Task description:
Exactly as written, transcribe each record below.

Supplied records:
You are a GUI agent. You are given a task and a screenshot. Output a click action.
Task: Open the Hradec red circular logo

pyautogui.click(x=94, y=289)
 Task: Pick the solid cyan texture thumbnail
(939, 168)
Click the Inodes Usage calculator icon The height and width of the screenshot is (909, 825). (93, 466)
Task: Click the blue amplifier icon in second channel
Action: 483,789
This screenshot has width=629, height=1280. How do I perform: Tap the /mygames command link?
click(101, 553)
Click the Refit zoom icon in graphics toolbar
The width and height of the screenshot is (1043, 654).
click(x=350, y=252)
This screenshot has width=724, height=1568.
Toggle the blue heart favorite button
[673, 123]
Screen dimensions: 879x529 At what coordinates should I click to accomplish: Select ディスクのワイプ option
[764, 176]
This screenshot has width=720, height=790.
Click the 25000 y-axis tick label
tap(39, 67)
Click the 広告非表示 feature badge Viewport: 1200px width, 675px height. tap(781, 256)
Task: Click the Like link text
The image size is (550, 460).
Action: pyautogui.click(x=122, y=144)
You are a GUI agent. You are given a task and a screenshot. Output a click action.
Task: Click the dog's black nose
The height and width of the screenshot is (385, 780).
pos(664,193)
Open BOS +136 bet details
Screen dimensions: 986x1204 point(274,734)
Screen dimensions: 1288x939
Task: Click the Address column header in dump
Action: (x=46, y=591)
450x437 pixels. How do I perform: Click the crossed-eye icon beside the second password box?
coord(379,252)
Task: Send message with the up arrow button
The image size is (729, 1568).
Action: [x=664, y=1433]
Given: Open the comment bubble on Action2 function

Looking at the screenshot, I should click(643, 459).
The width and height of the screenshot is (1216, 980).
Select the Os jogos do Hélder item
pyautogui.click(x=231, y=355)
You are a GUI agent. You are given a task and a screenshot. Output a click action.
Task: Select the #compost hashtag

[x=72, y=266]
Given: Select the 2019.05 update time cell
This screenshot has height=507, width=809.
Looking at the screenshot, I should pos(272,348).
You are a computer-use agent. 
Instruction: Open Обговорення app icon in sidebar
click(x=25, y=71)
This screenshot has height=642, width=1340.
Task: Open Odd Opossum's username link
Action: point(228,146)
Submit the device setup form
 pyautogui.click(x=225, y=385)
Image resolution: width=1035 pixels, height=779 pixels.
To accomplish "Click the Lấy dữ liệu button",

Reply:
You are a GUI agent. You are given a task and a screenshot. Output a click action.
Task: Open the Hradec red circular logo

pyautogui.click(x=94, y=289)
 Task: Pick the solid cyan texture thumbnail
(939, 168)
Click the Inodes Usage calculator icon The height and width of the screenshot is (909, 825). (93, 466)
Task: Click the blue amplifier icon in second channel
Action: 483,789
This screenshot has width=629, height=1280. How do I perform: Tap the /mygames command link?
click(101, 553)
Click the Refit zoom icon in graphics toolbar
The width and height of the screenshot is (1043, 654).
click(x=350, y=252)
This screenshot has width=724, height=1568.
Toggle the blue heart favorite button
[673, 123]
Screen dimensions: 879x529 At what coordinates should I click to accomplish: Select ディスクのワイプ option
[764, 176]
This screenshot has width=720, height=790.
Click the 25000 y-axis tick label
tap(39, 67)
Click the 広告非表示 feature badge Viewport: 1200px width, 675px height. tap(781, 256)
Task: Click the Like link text
The image size is (550, 460).
Action: pyautogui.click(x=122, y=144)
You are a GUI agent. You are given a task and a screenshot. Output a click action.
Task: Click the dog's black nose
The height and width of the screenshot is (385, 780).
pos(664,193)
Open BOS +136 bet details
Screen dimensions: 986x1204 point(274,734)
Screen dimensions: 1288x939
Task: Click the Address column header in dump
Action: (x=46, y=591)
450x437 pixels. How do I perform: Click the crossed-eye icon beside the second password box?
coord(379,252)
Task: Send message with the up arrow button
The image size is (729, 1568).
Action: [x=664, y=1433]
Given: Open the comment bubble on Action2 function

Looking at the screenshot, I should click(643, 459).
The width and height of the screenshot is (1216, 980).
Select the Os jogos do Hélder item
pyautogui.click(x=231, y=355)
You are a GUI agent. You are given a task and a screenshot. Output a click action.
Task: Select the #compost hashtag

[x=72, y=266]
Given: Select the 2019.05 update time cell
This screenshot has height=507, width=809.
Looking at the screenshot, I should pos(272,348).
You are a computer-use agent. 
Instruction: Open Обговорення app icon in sidebar
click(x=25, y=71)
This screenshot has height=642, width=1340.
Task: Open Odd Opossum's username link
Action: point(228,146)
Submit the device setup form
 pyautogui.click(x=225, y=385)
Image resolution: width=1035 pixels, height=779 pixels.
To accomplish "Click the Lấy dữ liệu button",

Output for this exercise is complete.